There’s plenty of blame to go around, with predatory, unregulated Big Banks routinely making a meal of small investors. But while Lee insists at first that he’s not the bad guy in this scenario, he begins to re-evaluate his role in the system. Meanwhile, forbidden to cut the live feed by Kyle, Patty sends everyone out of the studio except the camera and sound crew, while the NYPD surrounds the building—and assembles its best snipers.
The plot is full of ironic twists and emotional shifts that defy our expectations. We’ve seen a thousand hostage dramas where the gunman’s loved one is brought in to reason with him, but it plays out differently here. Lee’s attempt to play the star card and rally the support of his loyal viewers also has unexpected results.
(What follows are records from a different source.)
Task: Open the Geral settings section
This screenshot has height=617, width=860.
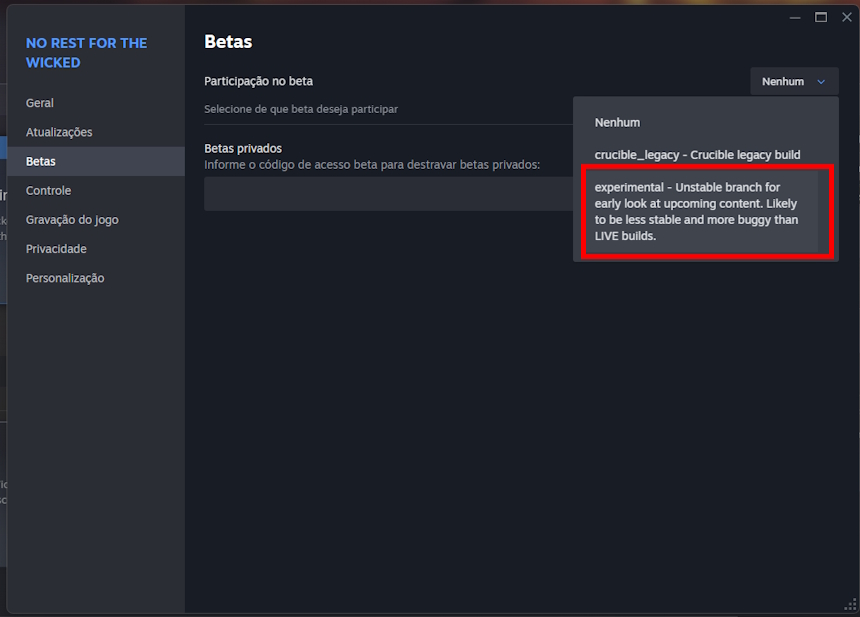Action: pos(40,103)
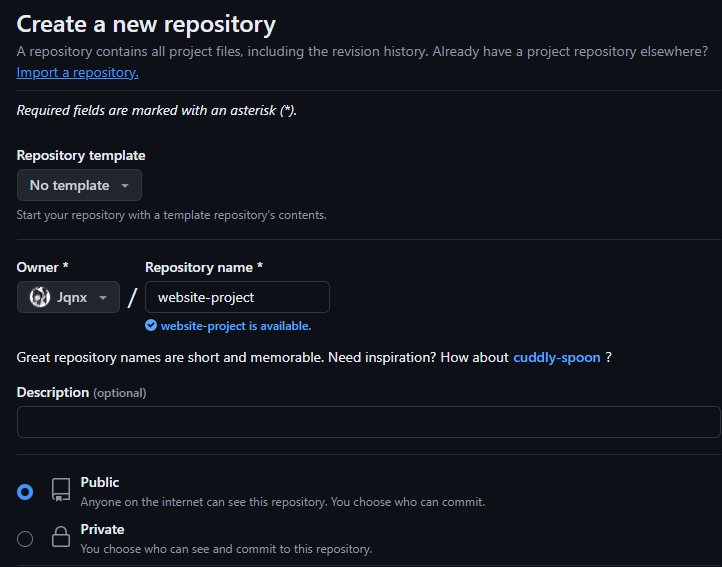Image resolution: width=722 pixels, height=567 pixels.
Task: Click the caret arrow on No template
Action: [125, 186]
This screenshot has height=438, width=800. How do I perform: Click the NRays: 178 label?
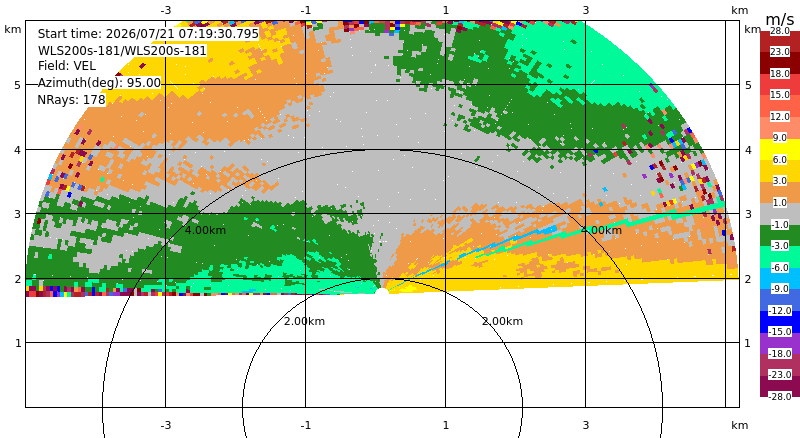pos(71,100)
Diane’s feeble attempt to spout the party line in defense of IBID gets Kyle, Lee, Patty, and the whole crew incensed, then launches Diane into her own investigation into the shady activities of her boss, Walt Camby (Dominic West).
None of this narrative would be possible without the split-second technology that connects a programmer in Seoul, hackers in Finland, and strikers in South Africa, with Patty’s crew, as the live drama unfolds. The immediacy of modern technology is the fascinating subtext, where billions are earned, lost, or diverted electronically, and no one has to consider the messy human cost.